The decimal-printing loop is expanded in-place using shift-and-subtract instead of calling
`udiv/umod`. `mul32x32` still calls `__mulsi3`, but fewer times overall.
- **`-Ofast`** performs aggressive inlining and constant folding.
Hot paths (Newton iteration, interpolation) are flattened into straight-line arithmetic.
Most helper calls disappear entirely, which drastically cuts control-flow overhead.
#### (2) Stack Frame and Register Management
- **`-O0`** uses large stack frames and saves all callee-saved registers, even for leaf functions.
Many temporary values are spilled to memory (`sw/lw` pairs).
- **`-Os`** applies *leaf-function optimization*, minimizing stack size and omitting unnecessary saves.
The stack frame shrinks by roughly half.
- **`-Ofast`** goes further—flattened loops and full inlining reduce memory traffic,
keeping intermediate values entirely in registers.
#### (3) Arithmetic Transformation and Loop Simplification
- The unoptimized version performs general-purpose software division (`udiv`/`umod`)
in a bitwise loop for every decimal digit.
- Optimized versions inline that logic, replacing division with simple shifts and subtractions.
- In `-Ofast`, arithmetic patterns like `(lo << 16) | (hi >> 16)` and
`(3u << 16) - xy2` are merged into compact instruction sequences.
---
### Discussion
Compiler optimization clearly affects both **code structure** and **execution behavior**:
- `-Os` achieves **nearly half the code size** and doubles the speed by removing redundant calls
while preserving readability and correctness.

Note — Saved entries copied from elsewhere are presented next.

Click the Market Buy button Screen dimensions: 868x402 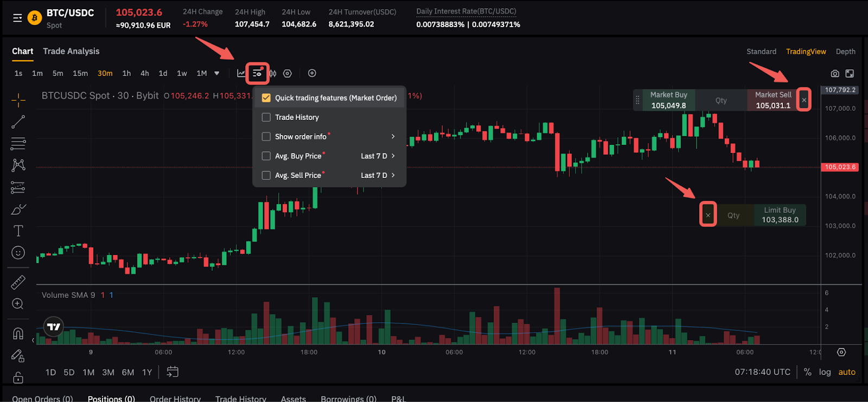pos(668,100)
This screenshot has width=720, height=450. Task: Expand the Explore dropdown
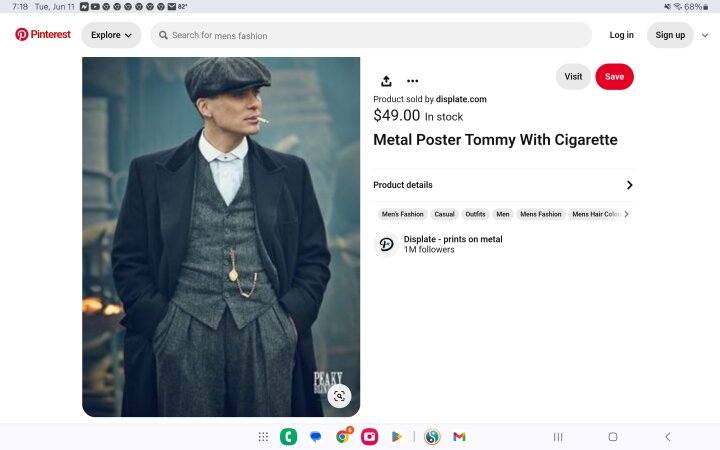111,35
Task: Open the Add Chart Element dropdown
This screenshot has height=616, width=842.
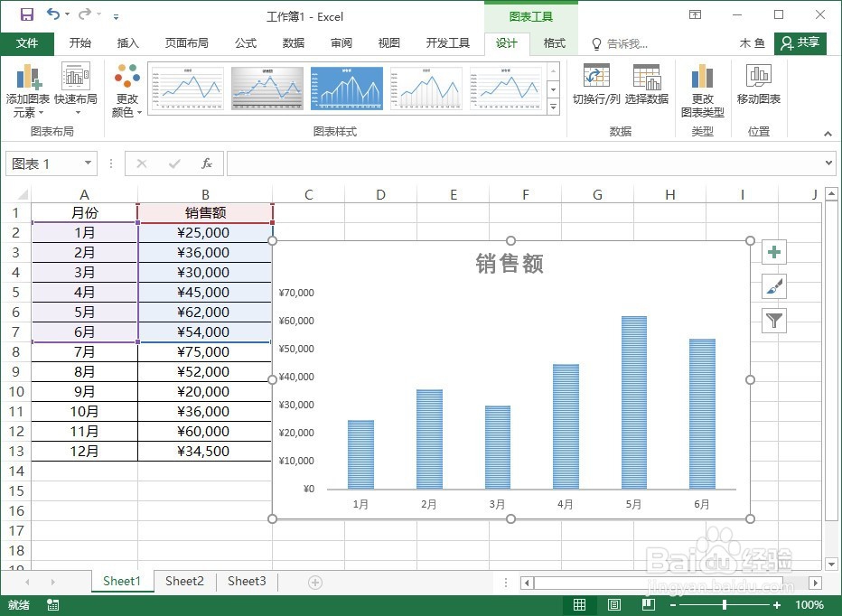Action: point(32,90)
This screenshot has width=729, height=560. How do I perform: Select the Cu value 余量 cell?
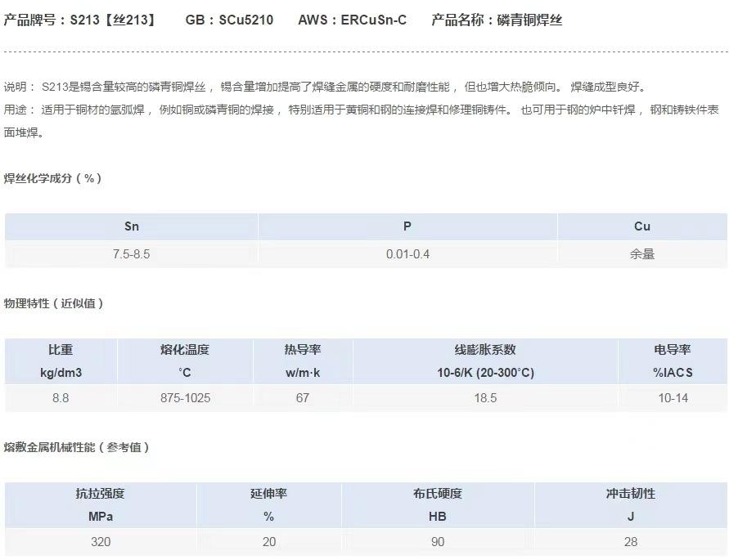tap(642, 254)
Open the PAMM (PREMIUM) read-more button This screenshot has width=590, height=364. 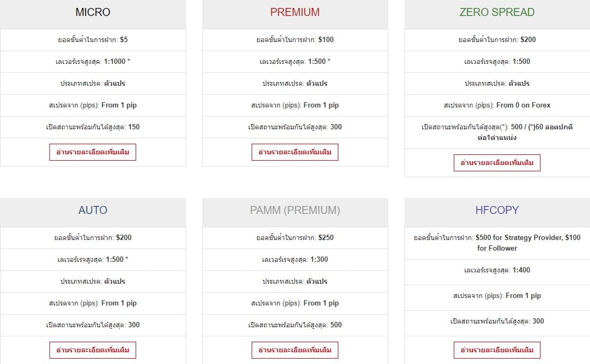coord(295,350)
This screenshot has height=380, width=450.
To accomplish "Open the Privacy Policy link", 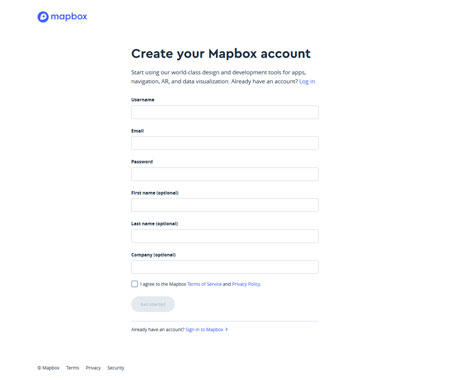I will [x=246, y=284].
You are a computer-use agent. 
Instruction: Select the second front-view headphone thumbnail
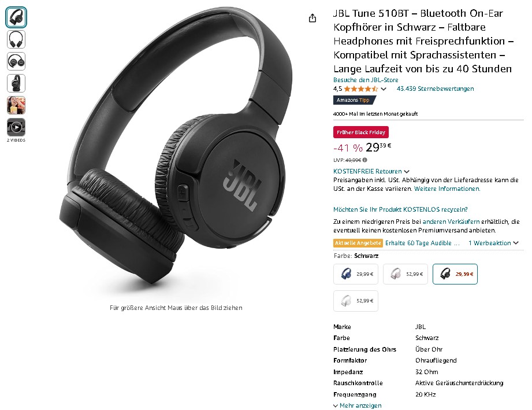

- `-Ofast` further improves speed by ~3.5× compared to `-O0`, thanks to aggressive inlining,
constant propagation, and tighter arithmetic sequences.
- Both optimizations reduce stack usage, function call overhead, and instruction count—
leading to shorter `.text` sections *and* faster runtime.
In summary,
> **Inlining + constant folding + reduced stack traffic = fewer cycles and smaller binaries.**
Even on a simple RV32I core without hardware multiply/divide,
compiler optimization significantly reshapes the generated assembly structure
and yields substantial performance gains.
---
## Handwritten RISC-V Optimization
### Objective
In this part, we go beyond compiler optimizations and try to **manually optimize** the core routine in RISC-V assembly.
The main goals are:
- Reduce **CSR cycle count** measured by `ticks.c` and `perfcounter`.
- Eliminate as many **function calls** as possible in the hot path.
- Apply low-level techniques such as **loop unrolling** and **peephole optimization**.
- Explore how far a carefully tuned RV32I assembly implementation can compete with (or beat) `gcc
---
### Implementation Strategy
To push performance further beyond compiler-generated code, I rewrote the entire reciprocal square-root routine directly in handwritten RV32I assembly.
#### No Function Calls
The entire algorithm is implemented as **one monolithic assembly block**, without calling any subroutines.
This removes:
- `jal`/`jalr` overhead
- stack frame setup/teardown
- register saving conventions
- unnecessary control-flow penalties
#### Fully Inlined Arithmetic
All arithmetic steps—initial LUT lookup, linear interpolation, and Newton–Raphson refinement—are **fully inlined**.
Since RV32I lacks hardware multiplication, every 32-bit × 32-bit multiply is expanded into a **manual shift-and-add multiplier**, producing both the 32-bit `hi` and `lo` words of the simulated 64-bit result.
This exactly mirrors the Q16 fixed-point computation of the C version.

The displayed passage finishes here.